Tudo estava perfeito no último dia de Qualquer Gato Vira-Lata. O cão Rei não bancou a estrela, Rita Guedes (estrela da peça) tinha voado de Los Angeles (onde mora) para rodar suas cenas como Ângela, e "só" faltava dizer "corta" para comemorar.

, O Estado de S.Paulo

10 de junho de 2010 | 00h00

Também faltava Pedro Rovai (foto). "Sou produtor à moda antiga, começo a dar muita sugestão e, por isso, prefiro ficar longe do set." Muito por isso, pouco antes do derradeiro take, a produção buscar Rovai em casa, na zona sul, para estar presente em Santa Tereza na hora do "corta"!

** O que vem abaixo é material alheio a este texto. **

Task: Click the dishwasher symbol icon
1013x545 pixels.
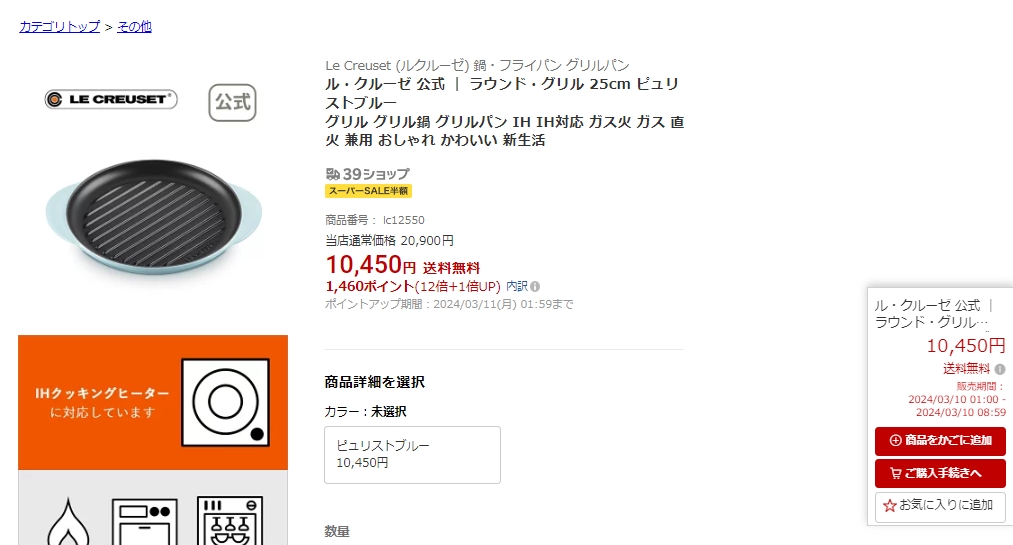Action: [x=230, y=521]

Assistente de Luís Sérgio Person no cult São Paulo S/A (1965), Rovai tem currículo eclético. Diretor e produtor de A Viúva Virgem (1972), que levou 2,7 milhões de pessoas ao cinema, foi um dos pioneiros da pornochanchada. "Na época em que o Cinema Novo estava preocupado com questões políticas, queríamos questionar os costumes, fazer rir, fazer público", diz Rovai, que, versátil, se tornou produtor teatral de sucesso nos anos 90 (Piaf e A Gaiola das Loucas) e apostou no cinema infantil com Tainá - Uma Aventura na Amazônia. "Agora, volto à comédia com o Gato e começo a rodar Tainá 3 em julho."